- What the task requires -
For this exercise, return all the data exactly as it stands.

- Data records -

______

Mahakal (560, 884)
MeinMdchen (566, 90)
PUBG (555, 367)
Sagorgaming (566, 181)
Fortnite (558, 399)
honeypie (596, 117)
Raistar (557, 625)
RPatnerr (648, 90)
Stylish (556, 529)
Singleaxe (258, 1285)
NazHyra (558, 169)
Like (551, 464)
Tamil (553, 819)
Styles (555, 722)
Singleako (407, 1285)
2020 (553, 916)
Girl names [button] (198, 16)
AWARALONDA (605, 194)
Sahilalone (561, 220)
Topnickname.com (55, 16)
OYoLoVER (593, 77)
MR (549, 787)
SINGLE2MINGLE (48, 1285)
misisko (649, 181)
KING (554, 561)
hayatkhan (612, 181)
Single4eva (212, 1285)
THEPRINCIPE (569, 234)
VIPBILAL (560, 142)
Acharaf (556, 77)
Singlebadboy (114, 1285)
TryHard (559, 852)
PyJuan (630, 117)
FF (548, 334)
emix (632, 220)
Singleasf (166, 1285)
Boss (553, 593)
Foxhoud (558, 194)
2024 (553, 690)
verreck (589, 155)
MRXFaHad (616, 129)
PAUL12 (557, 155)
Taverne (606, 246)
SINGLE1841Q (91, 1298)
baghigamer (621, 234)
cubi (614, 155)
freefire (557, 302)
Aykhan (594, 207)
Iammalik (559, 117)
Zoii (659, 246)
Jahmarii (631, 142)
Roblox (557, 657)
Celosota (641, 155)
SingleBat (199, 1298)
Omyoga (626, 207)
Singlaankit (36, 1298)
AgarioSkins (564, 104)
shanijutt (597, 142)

______

- Completed task -
Mahakal (560, 884)
MeinMdchen (566, 90)
PUBG (555, 367)
Sagorgaming (566, 181)
Fortnite (558, 399)
honeypie (596, 117)
Raistar (557, 625)
RPatnerr (648, 90)
Stylish (556, 529)
Singleaxe (258, 1285)
NazHyra (558, 169)
Like (551, 464)
Tamil (553, 819)
Styles (555, 722)
Singleako (407, 1285)
2020 (553, 916)
Girl names [button] (198, 16)
AWARALONDA (605, 194)
Sahilalone (561, 220)
Topnickname.com (55, 16)
OYoLoVER (593, 77)
MR (549, 787)
SINGLE2MINGLE (48, 1285)
misisko (649, 181)
KING (554, 561)
hayatkhan (612, 181)
Single4eva (212, 1285)
THEPRINCIPE (569, 234)
VIPBILAL (560, 142)
Acharaf (556, 77)
Singlebadboy (114, 1285)
TryHard (559, 852)
PyJuan (630, 117)
FF (548, 334)
emix (632, 220)
Singleasf (166, 1285)
Boss (553, 593)
Foxhoud (558, 194)
2024 (553, 690)
verreck (589, 155)
MRXFaHad (616, 129)
PAUL12 (557, 155)
Taverne (606, 246)
SINGLE1841Q (91, 1298)
baghigamer (621, 234)
cubi (614, 155)
freefire (557, 302)
Aykhan (594, 207)
Iammalik (559, 117)
Zoii (659, 246)
Jahmarii (631, 142)
Roblox (557, 657)
Celosota (641, 155)
SingleBat (199, 1298)
Omyoga (626, 207)
Singlaankit (36, 1298)
AgarioSkins (564, 104)
shanijutt (597, 142)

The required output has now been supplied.